Try it: Once the line holding "Identify the click" is found in the listing below, write it out and each later line exactly, up to and including the one holding "Животноводство и ветеринарная".
Supplied entries section start
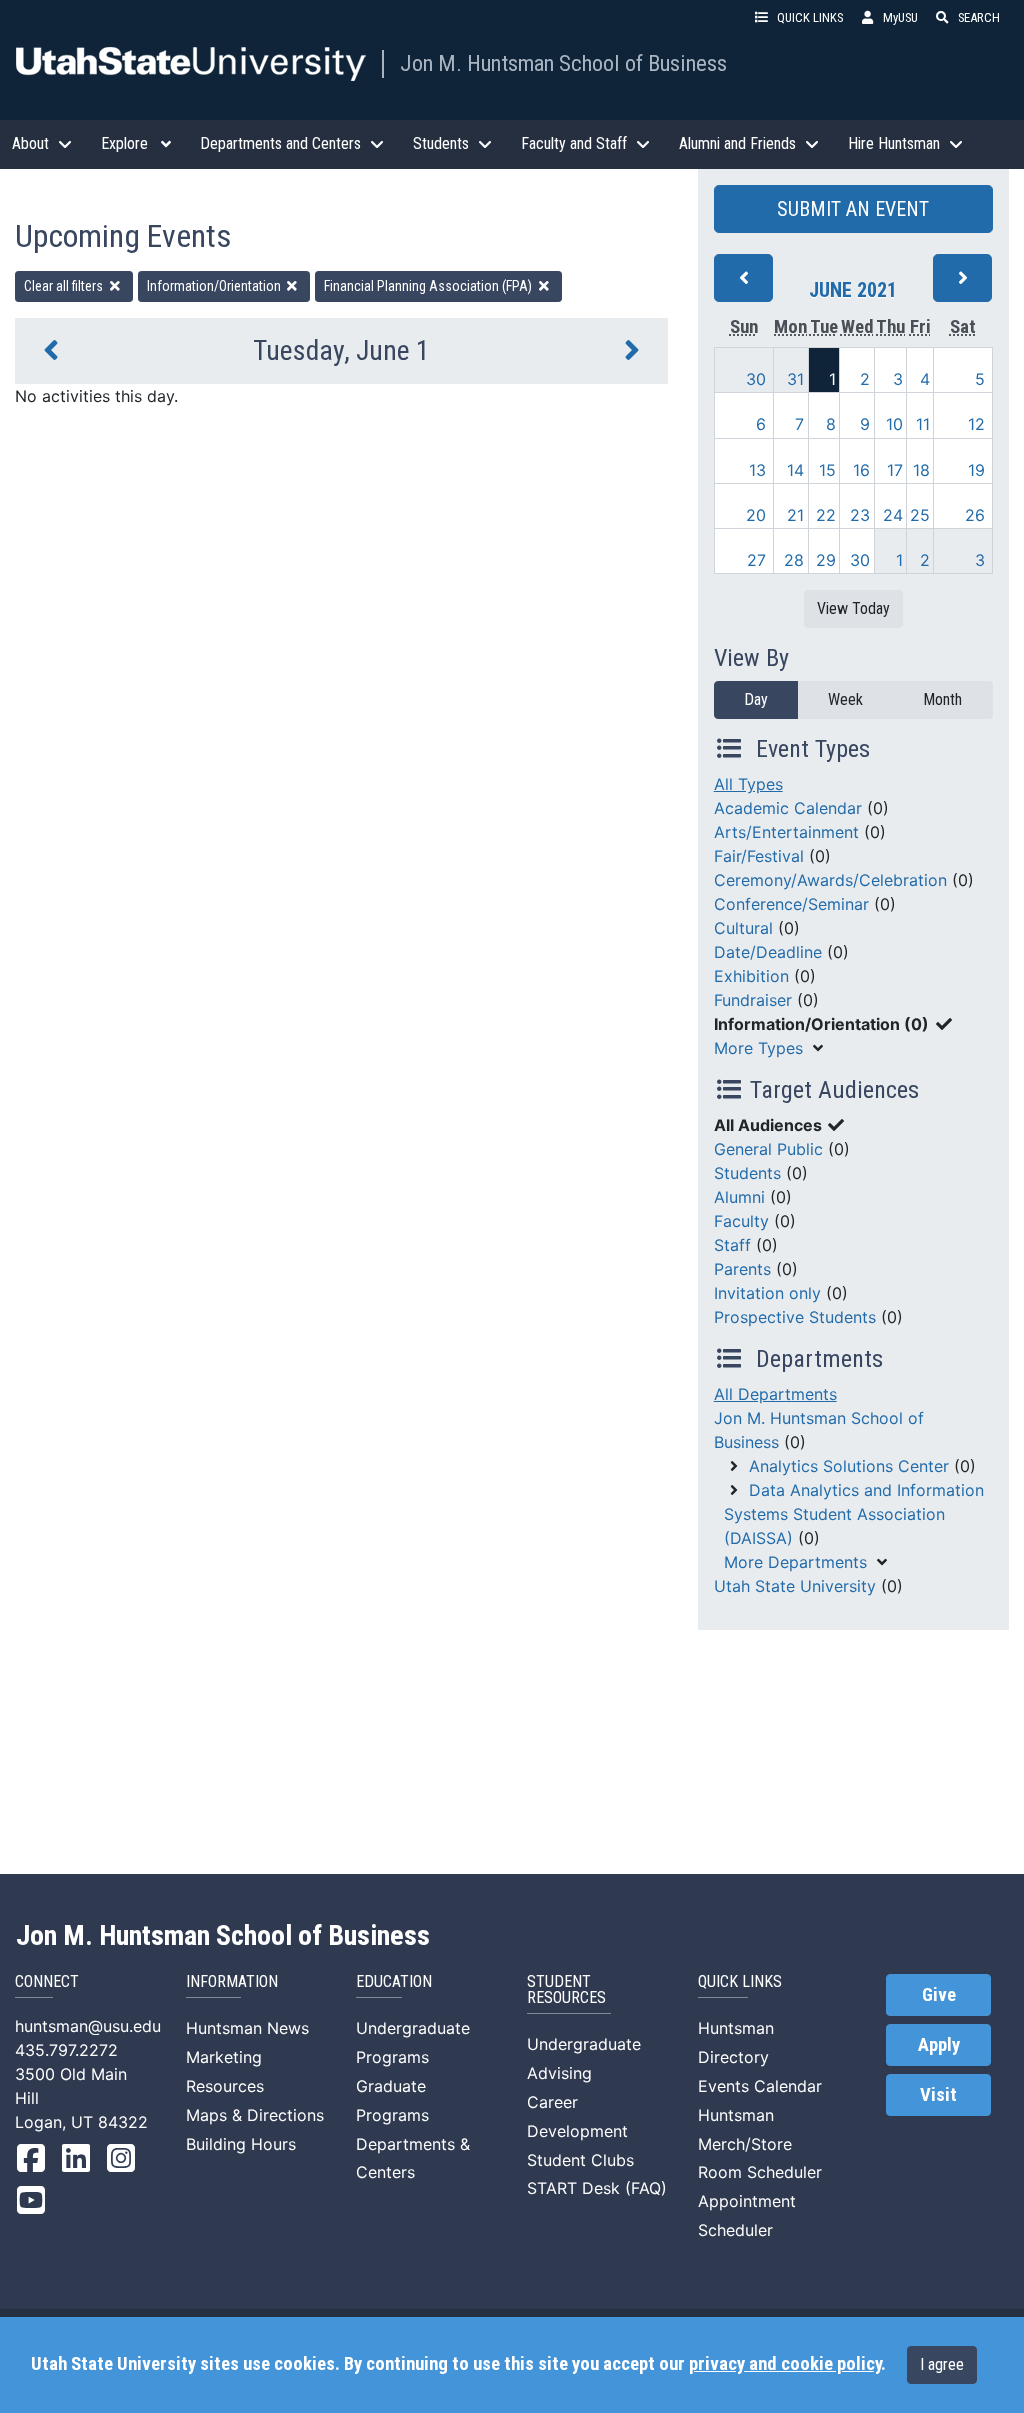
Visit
Supplied entries section end
Supplied entries section start
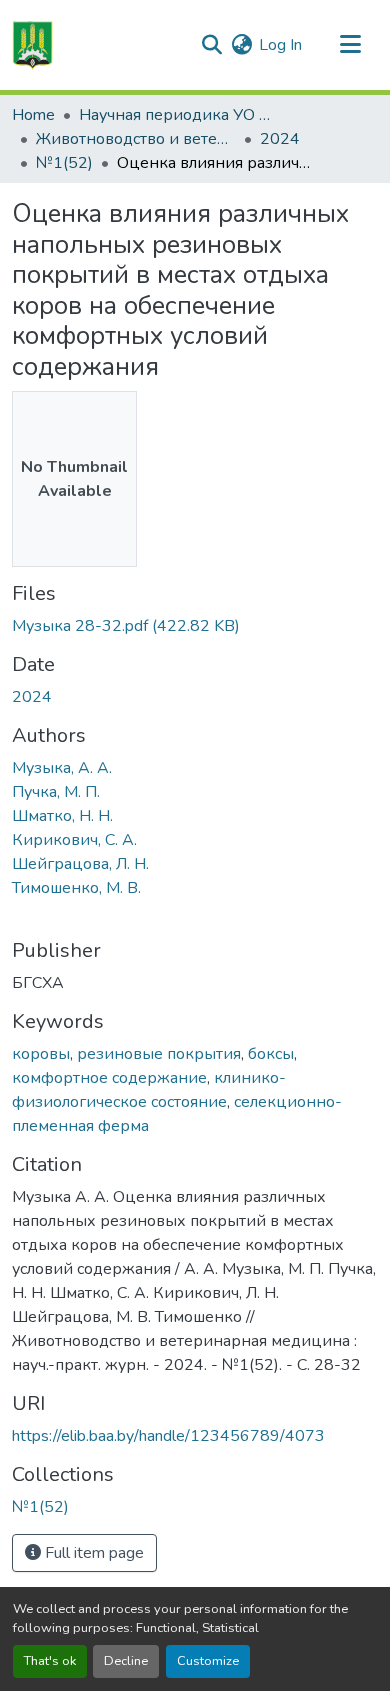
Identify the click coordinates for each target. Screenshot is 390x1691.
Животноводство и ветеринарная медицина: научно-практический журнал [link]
Supplied entries section end
Supplied entries section start
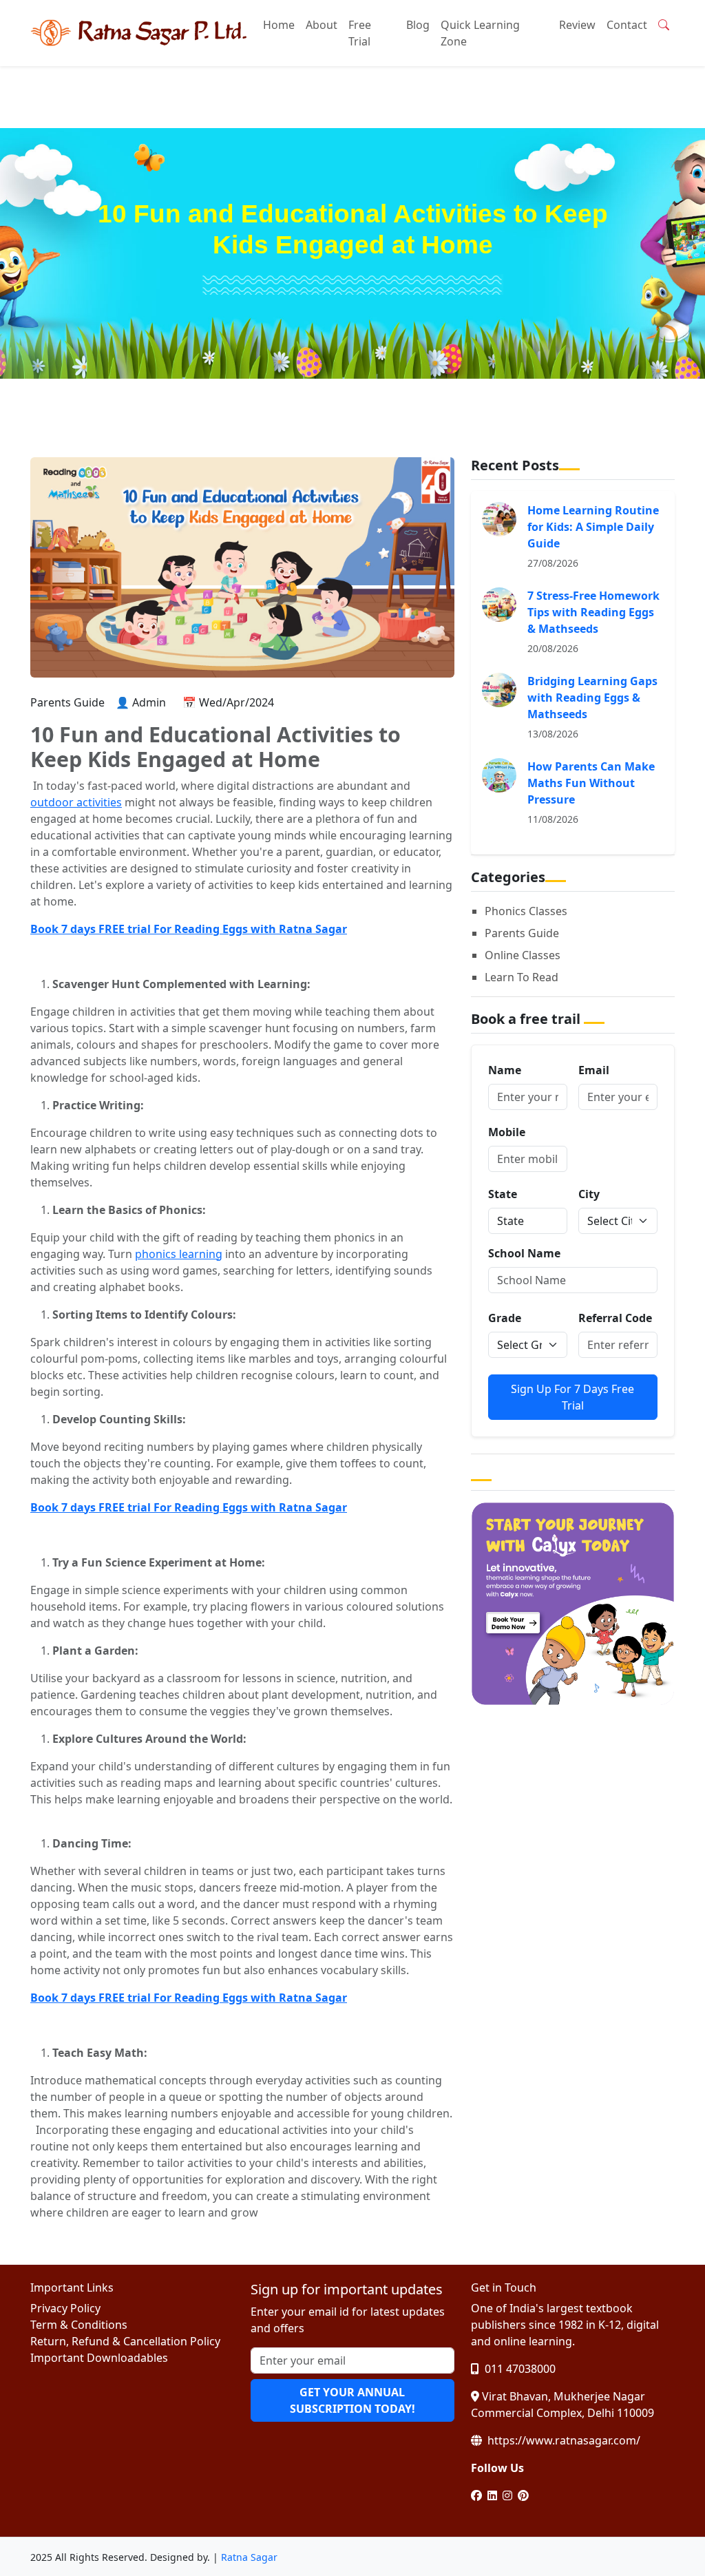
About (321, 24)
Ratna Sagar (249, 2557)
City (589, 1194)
Supplied entries section end
Response:
Identify the click coordinates for each target. Screenshot is 390x1691.
Животноводство и ветеринарная медицина: научно-практический журнал [link]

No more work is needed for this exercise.